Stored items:
# # # #

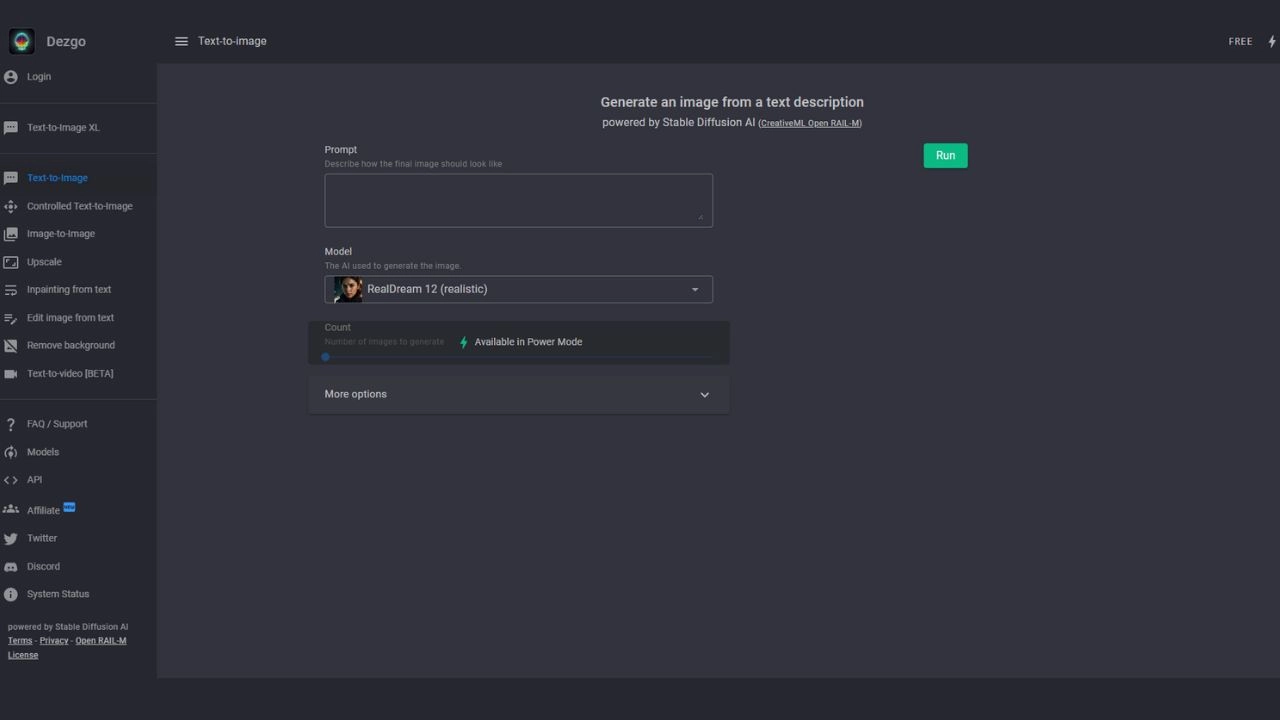
Task: Open the Model dropdown arrow
Action: click(x=695, y=290)
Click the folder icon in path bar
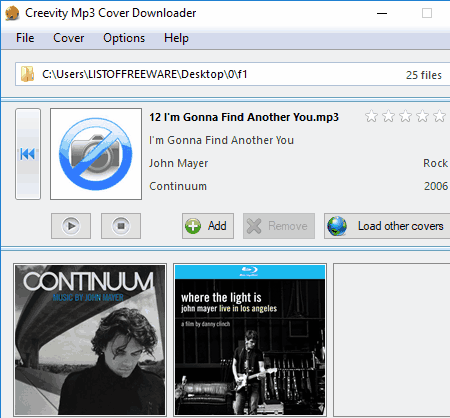Viewport: 450px width, 418px height. tap(28, 74)
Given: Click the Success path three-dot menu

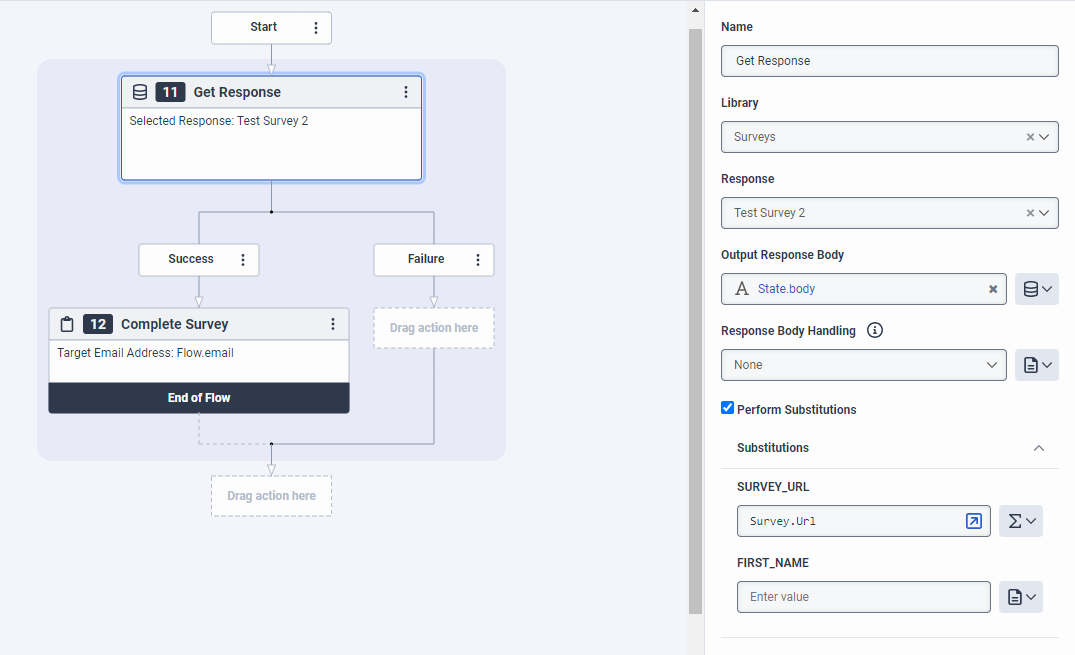Looking at the screenshot, I should (x=243, y=260).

# # # #

• ACTIVITY
The required answer is every line from the one containing "Click the folder icon in path bar" through the last line of the entries, restated word for word and with no pictures.

• EXERCISE RESPONSE
Click the folder icon in path bar
Viewport: 450px width, 418px height. tap(28, 74)
Given: Click the Success path three-dot menu

Looking at the screenshot, I should (x=243, y=260).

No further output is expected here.